Der Ruf nach einer Frau als Staatsoberhaupt wird immer lauter. Nach führenden SPD-Politikern sprechen sich auch einflussreiche CDU-Politiker dafür aus, nächstes Jahr eine Frau zur Nachfolgerin von Bundespräsident Frank-Walter Steinmeier zu wählen. Auch Baden-Württembergs Ministerpräsident Cem Özdemir (Grüne) plädiert für einen solchen Schritt.
Unionsfraktionschef Thorsten Frei machte deutlich, dass er persönlich durchaus auf eine Frau im höchsten Staatsamt hoffe. «Es wäre schön, wenn auf Frank-Walter Steinmeier eine Frau folgte. Ich persönlich würde mir das wünschen», sagte der CDU-Politiker der Funke Mediengruppe.

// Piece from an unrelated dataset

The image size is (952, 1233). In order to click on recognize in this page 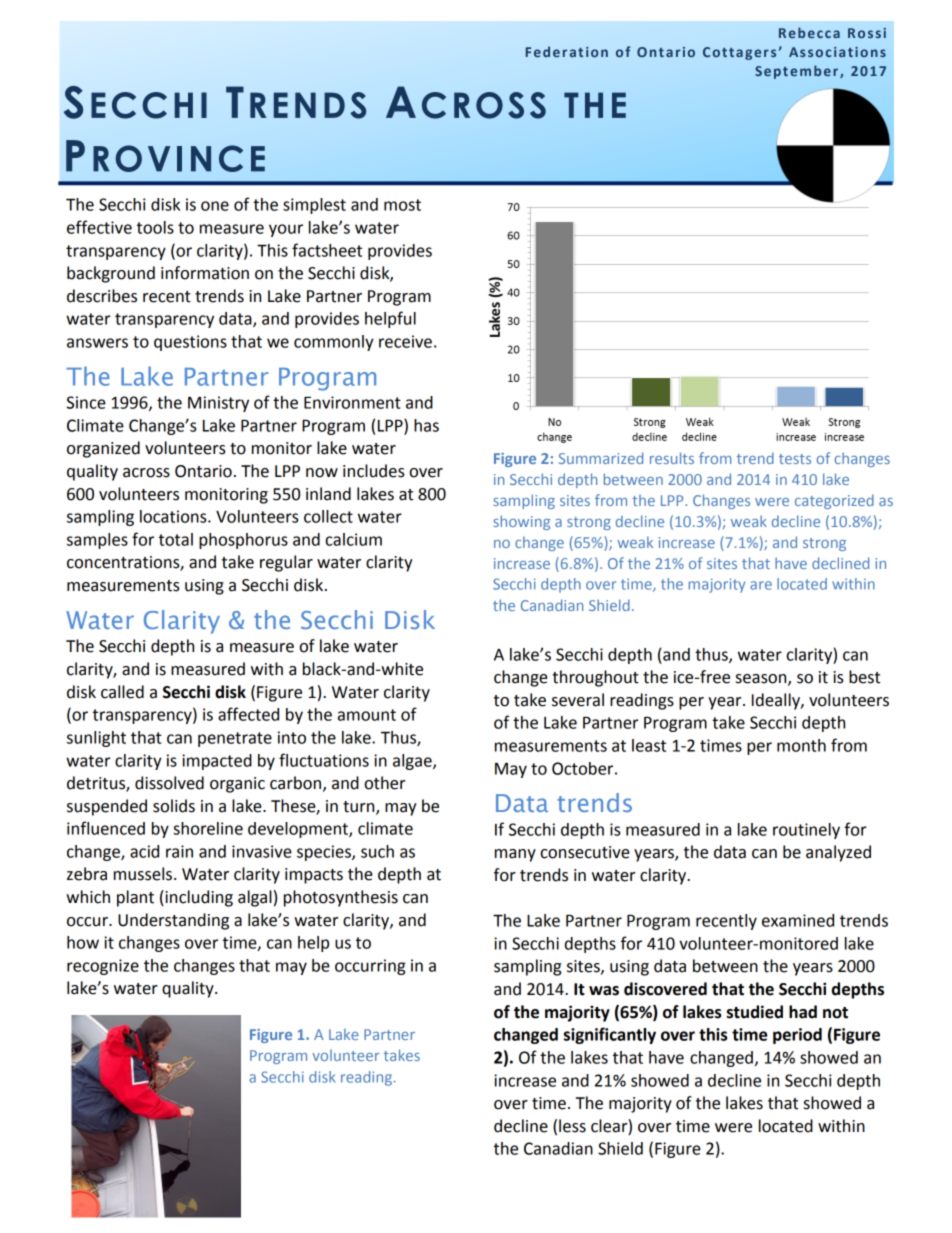, I will do `click(103, 967)`.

Zuvor hatte Frei dem Sender Welt-TV gesagt, auch ein Mann müsse im Amt möglich sein – und damit deutlichen Widerspruch aus der SPD geerntet.
Nun sagte er, grundsätzlich sollte der Kandidat oder die Kandidatin eine «starke, gefestigte Persönlichkeit sein, die in der Bevölkerung über ein hohes Maß an Zustimmung verfügt». Angesprochen auf die CSU-Politikerin Ilse Aigner, die von CSU-Chef Markus Söder ins Gespräch gebracht worden war, erwiderte Frei: «Ilse Aigner als erfahrene, qualifizierte und beliebte Politikerin wäre für das Amt der Bundespräsidentin unzweifelhaft geeignet. Ich schätze sie außerordentlich.»
Name von Hessens Ministerpräsident Boris Rhein fällt
Auf die Frage, ob Hessens Ministerpräsident Boris Rhein (CDU) ein gutes Staatsoberhaupt wäre, sagte Frei: «Boris Rhein ist ein starker Ministerpräsident und eine untadelige Persönlichkeit. Es besteht nicht der geringste Zweifel daran, dass er ein gutes Staatsoberhaupt sein könnte.» Die «Bild» hatte kürzlich berichtet, dass in Regierungs- und Unionskreisen der Name von Rhein immer häufiger genannt werde.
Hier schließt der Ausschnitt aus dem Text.